Flexibility of BI (Variation of Trusts) Flashcards
Re Downshire’s Settlement Estate
‘A court will not rewrite a trust’ - give effect to the intention of the trust. Is a high water mark of judicial reluctance.
Reasons to challenge intention of settlor
→ Tax → if one B already is wealthy, need to distribute it more fairly? Does this conflict with settlor’s intention?
→ ‘Dead hand’ analogy → must balance equitable prop rights. Dead cannot come to court, dead hand should not rule the living. Like inalienability of capital - wealth should be able to move freely
Modes of varying trusts
1) Rule in Saunders v Vautier - B’s of trust, all adult and competent, can end or vary trust (living owners have power)
2) Variation of Trusts Act 1958 - Consent to vary for B’s who can’t consent
3) s57(1) Trustee Act 1925 - Administrative variation - where you would like to do something (sale/lease) but you don’t have the power
Southgate v Sutton (2014)
Possibility of ‘incidental’ variation of BI → COA made order under S57 TA 1925 to create a sub-trust for benefit of US-Residents. Allows court to authorise trustees to carry out transaction in management/administration of trust property where such transactions are ‘expedient’ (convenient/advantageous)
Other statutory variations
1) S24 Matrimonial Causes Act 1973 - marriage/divorce
2) Mental Capacity Act 2005 - change if lack competence
3) S20(1) Administration of Justice Act 1982 - need power to change trust otherwise unjust situation
Re New
‘Salvage’ and ‘Emergency’
→ Where circs have arisen which settlor of trust had not foreseen/made provision for, court will vary
Chapman v Chapman (1954)
PRIOR to Variation act - dubious jurisdiction to ‘vary trusts’
Trusts could not be changed unless B’s were competent adults, but some B’s were unborn, so could not say. Meant trust could not be varied. Lawyers would come to court and pretend to have a fight over the form of the trust - FAKE - way to try change the trust
S53 Trustee Act 1925
Trust may be varied for maintenance, education or benefit of an infant B
→ effected by making conveyance of sale of B’s interest. Capital proceeds would then go towards the maintenance of the B
Variation of Trust Act 1958 → S1(A-D)
S1(a) infancy or incapacity
S1(b) consent for anyone who MAY have an interest on happening of a future event BUT does not include anyone who is of that description
S1(c) any person unborn
S1(d) protective trust - court consent to any person who would have an interest under a discretionary trust, springing on determination of life interest
What does Variation Act do?
Enables remoulding of beneficial interest and incidental changes of administration for B’s who are unable to consent.
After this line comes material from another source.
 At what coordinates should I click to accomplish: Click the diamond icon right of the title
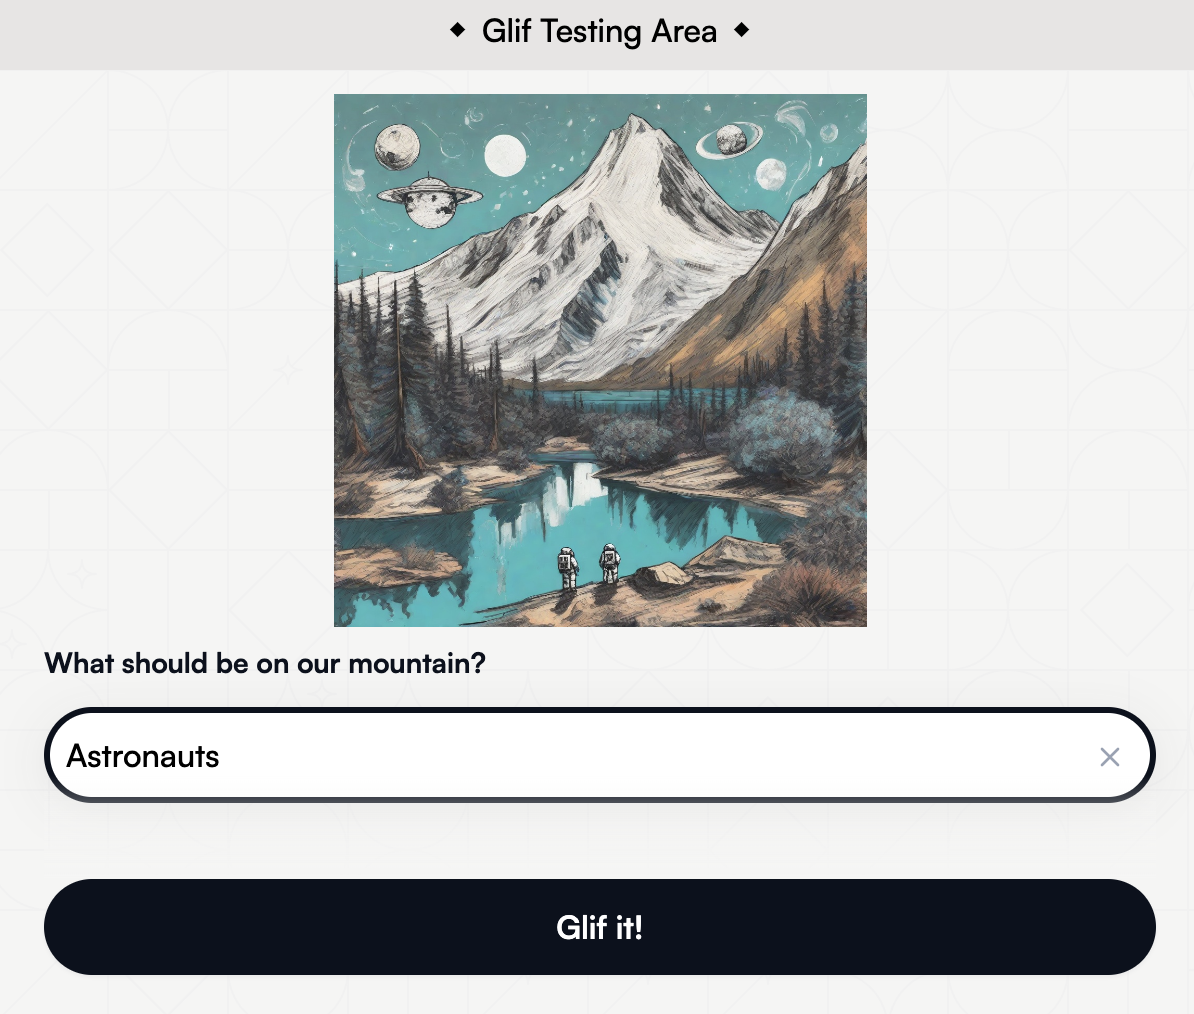click(741, 30)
Court ‘MAY’ do this - under no requirement to do so.
Benefit requirement
S1(A-C) - NOT D - consent to vary must be for the benefit of the B’s
Re Druce’s ST
Application should be made by adult B, and not made unless variation will benefit all B’s
Settlor should join as defendant where variation of inter vivos trust is proposed and settlor still alive
How does variation occur?
Variation occurs through CONSENT of adults or the court → Re Holt’s Settlement
Exception?
S53(1)(c) LPA 1925 - no consent/permission to vary where for specific purpose
Re Suffert’s Settlement (1960)
S1(b) Mere Expectations - do cousins fall within category?
Mrs S, spinster with 3 adult cousins. 1 consented to varying trust, 2 didn’t. Mrs S went to court and said would like to vary. Court said yes, consent of 1 cousin and her consent - no unborn children likely.
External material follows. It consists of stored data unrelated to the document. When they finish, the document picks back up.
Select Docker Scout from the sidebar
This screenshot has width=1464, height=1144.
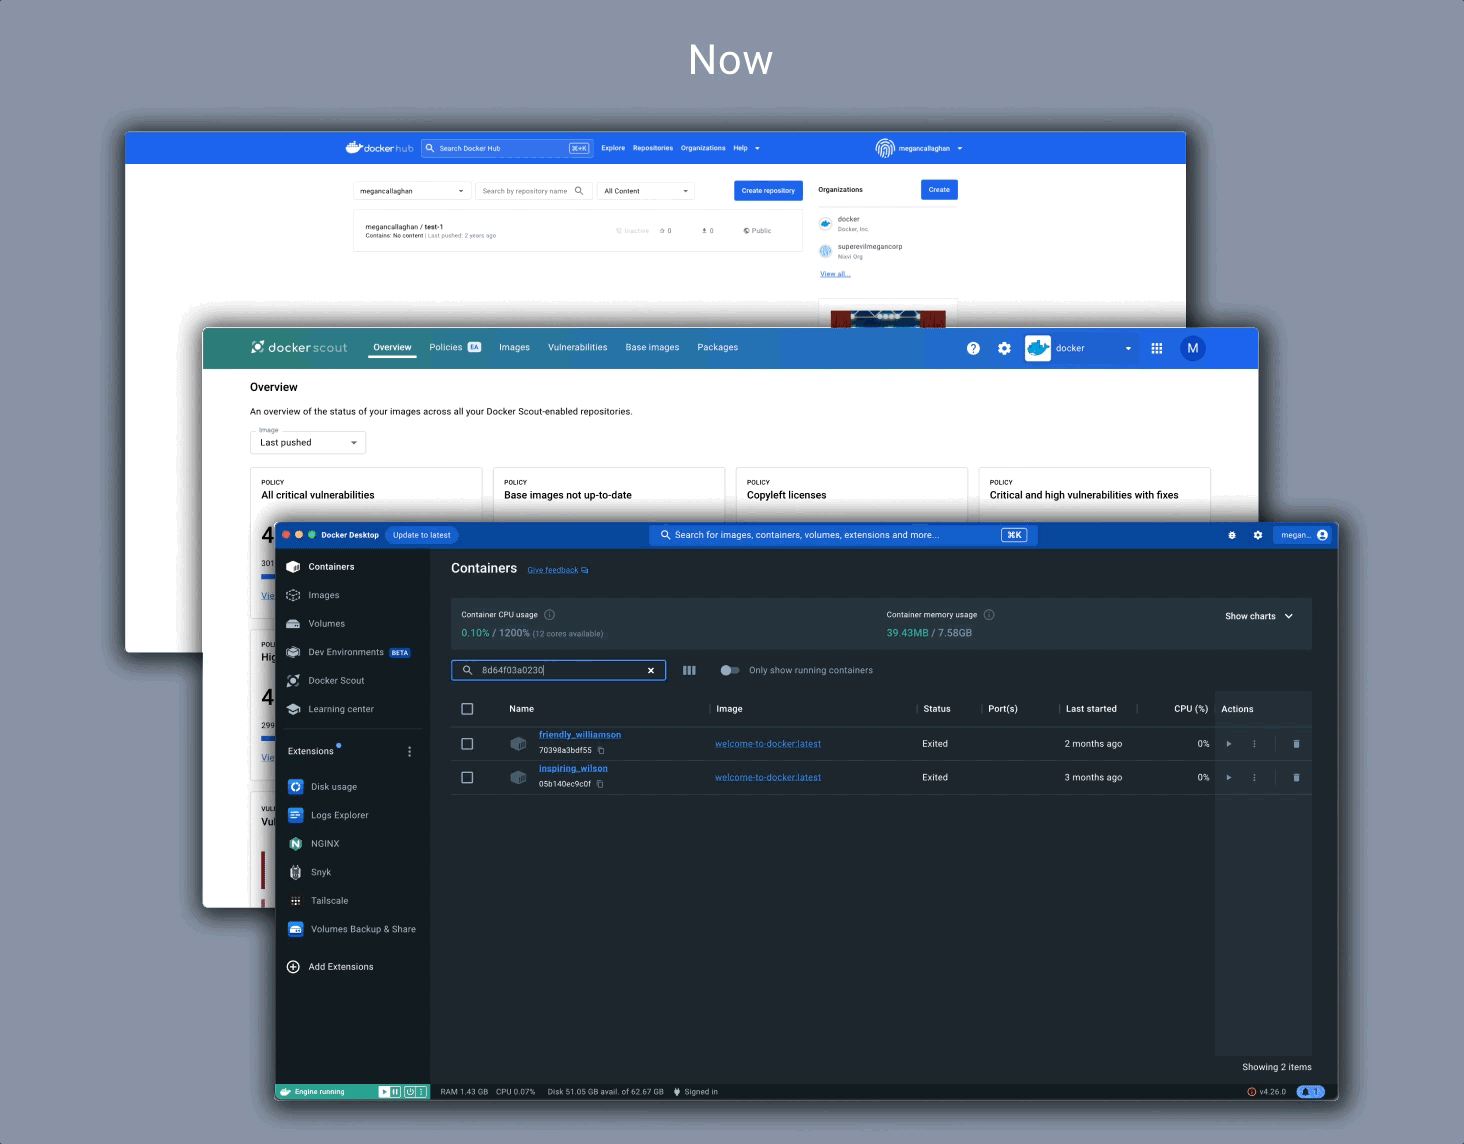tap(338, 680)
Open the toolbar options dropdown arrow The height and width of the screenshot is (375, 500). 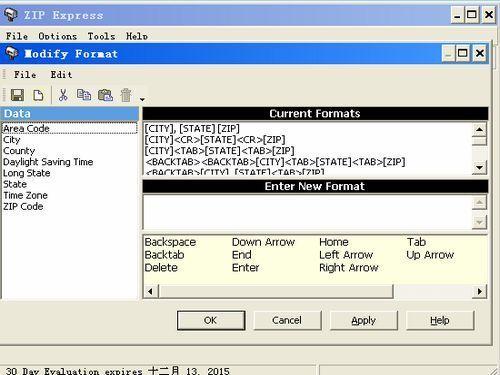click(142, 99)

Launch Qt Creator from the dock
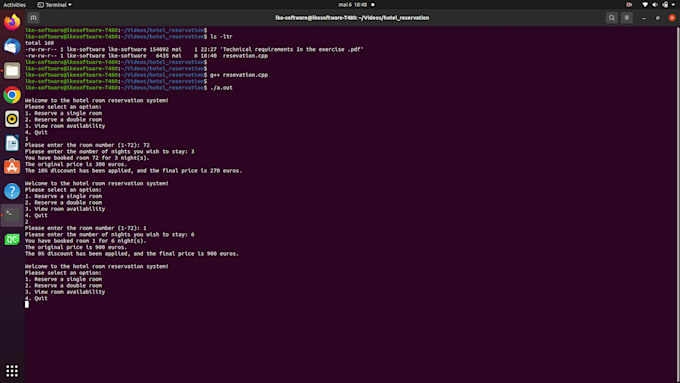[x=12, y=239]
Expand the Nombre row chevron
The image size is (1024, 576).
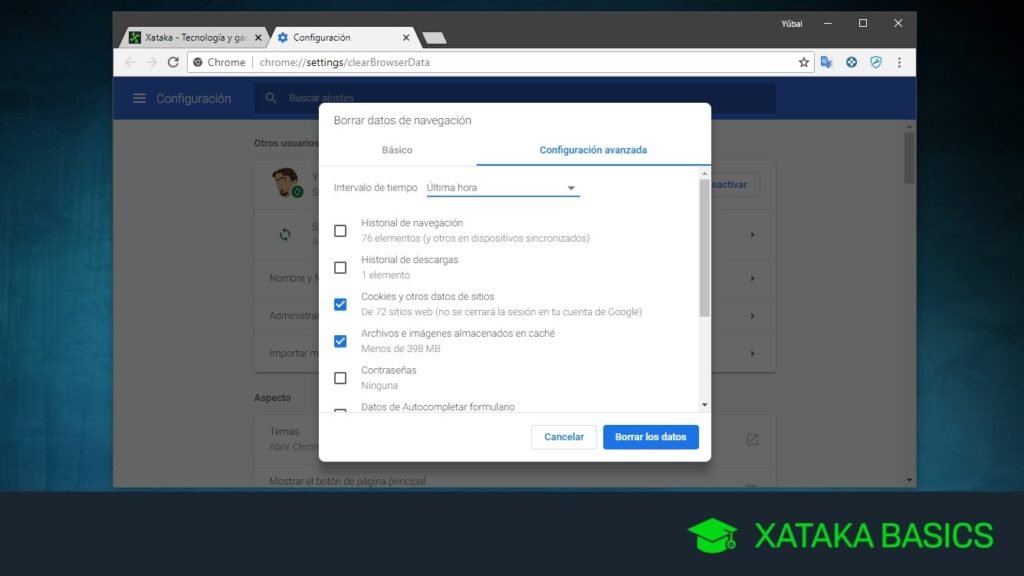point(751,278)
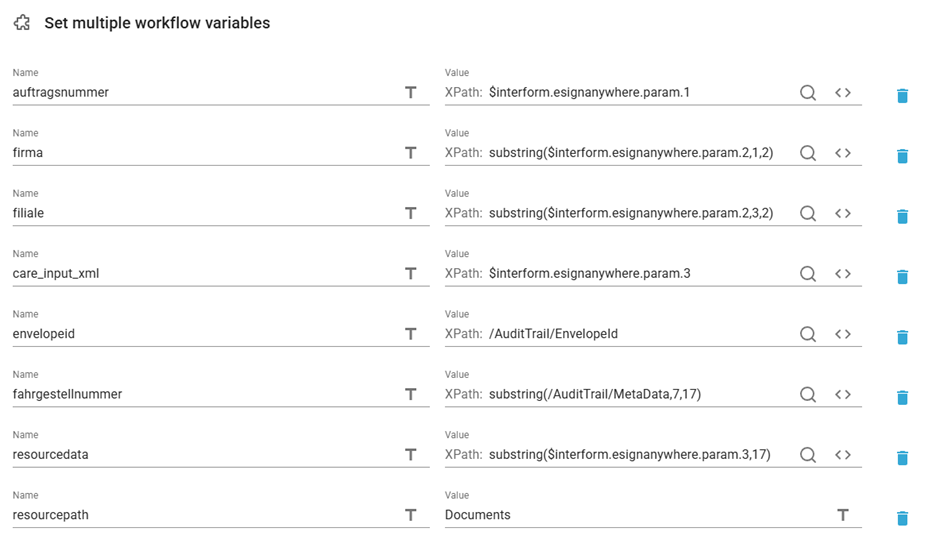Click code brackets icon for resourcedata value
The width and height of the screenshot is (936, 551).
point(842,454)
Other adults do not need to consent - no interest. However, when Mrs S dies, will go to next of kin. Who is next of kin? No one currently has interest - Cousins MAY have interest as next of kin if she dies. Can court consent for them? Court said yes, because fall under s1(b), BUT if she were to die today, although they may not be next of kin, they would be if she died today. SO court could not give consent for them, the cousins had to give consent to vary trust.